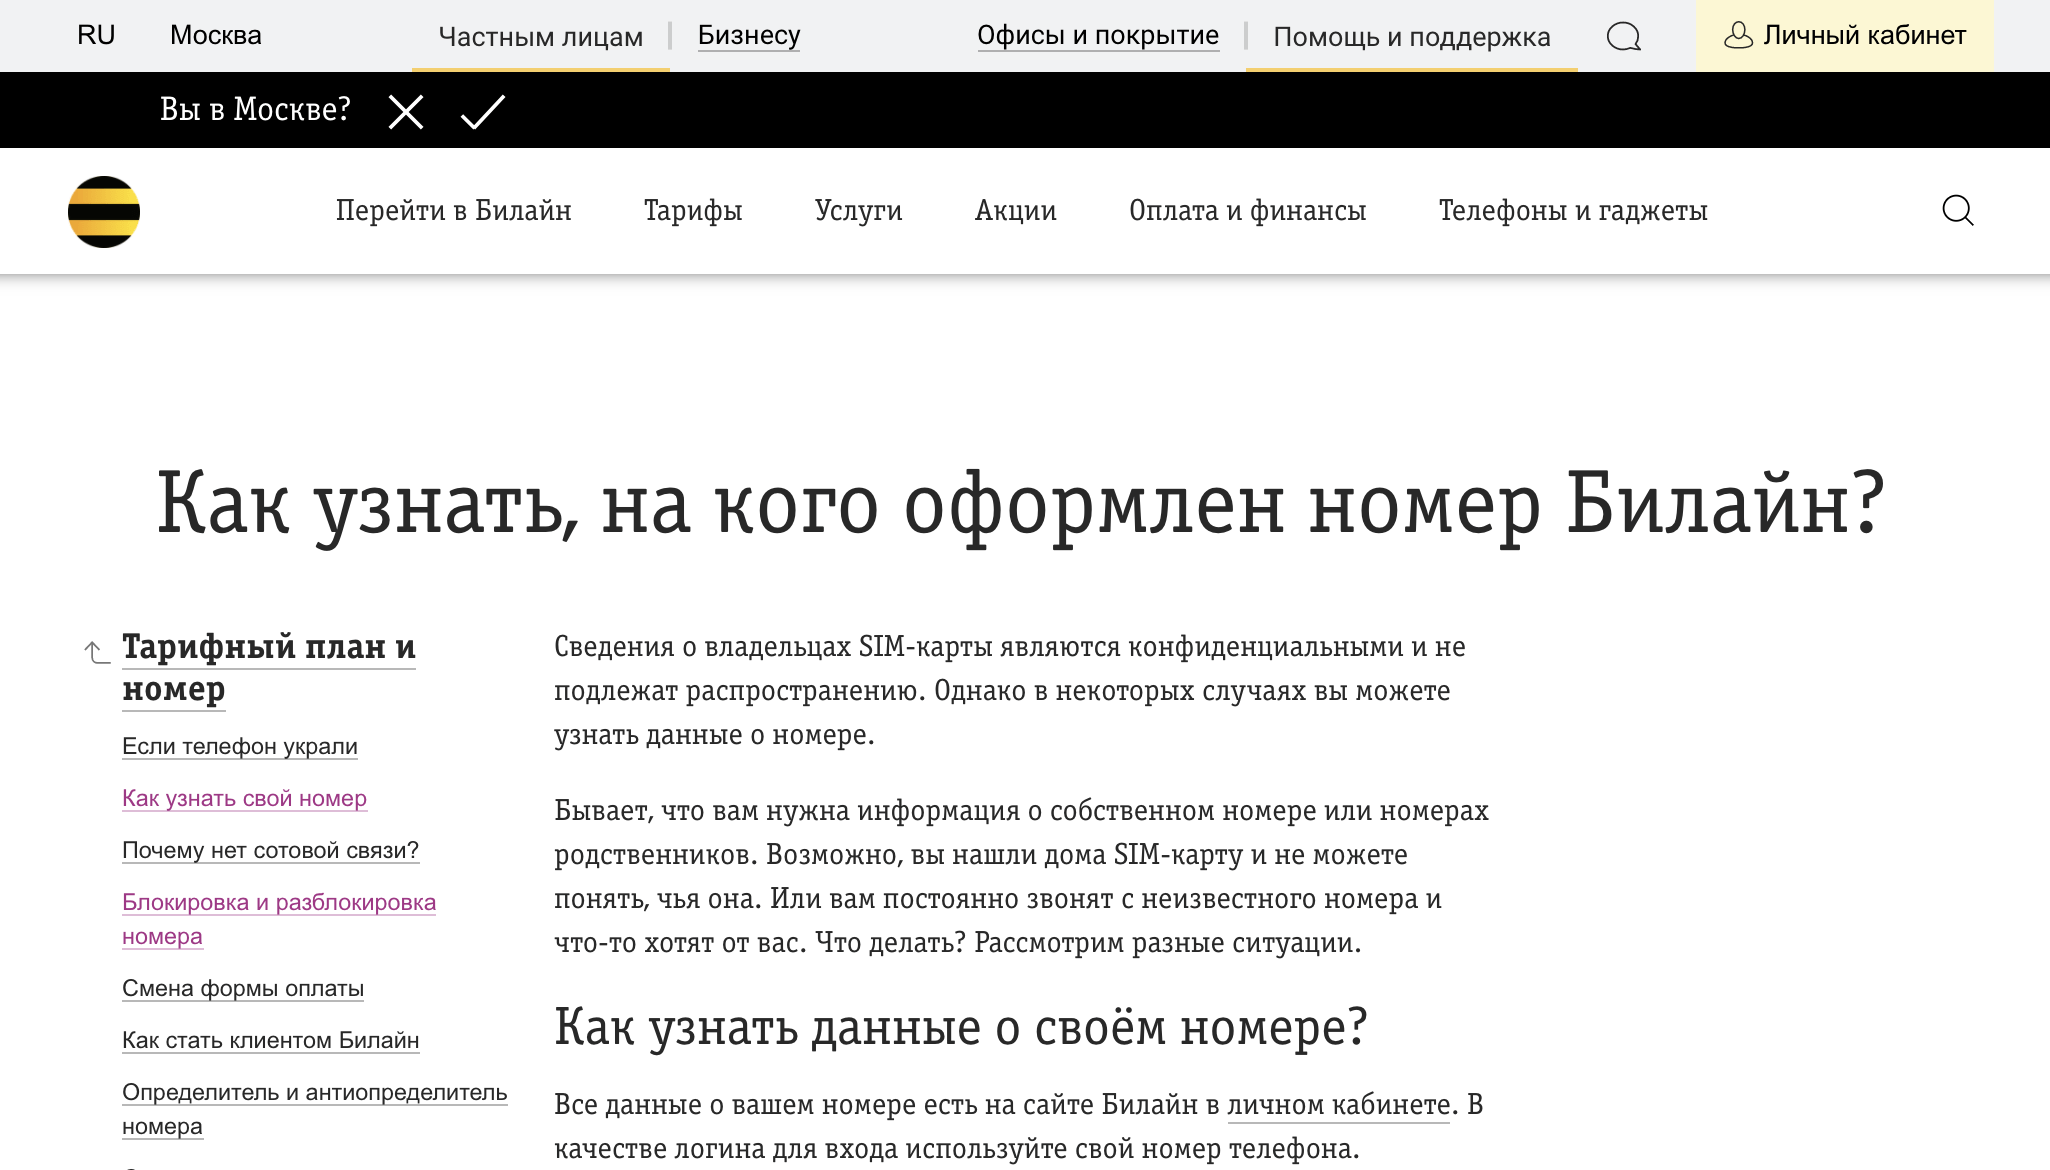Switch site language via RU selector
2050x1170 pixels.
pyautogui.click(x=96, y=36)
---
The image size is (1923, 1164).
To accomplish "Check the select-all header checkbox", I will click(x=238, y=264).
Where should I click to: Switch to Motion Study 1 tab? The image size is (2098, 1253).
---
ACTIVITY: Please write out, exactly as they appear above, only the lines in the stretch from the line with "The image size is (1923, 1164)." through the line with "Where should I".

REPLY TO THE EXERCISE:
The image size is (1923, 1164).
To accomplish "Check the select-all header checkbox", I will click(x=238, y=264).
Where should I click to: Switch to Motion Study 1 tab? The image size is (2098, 1253).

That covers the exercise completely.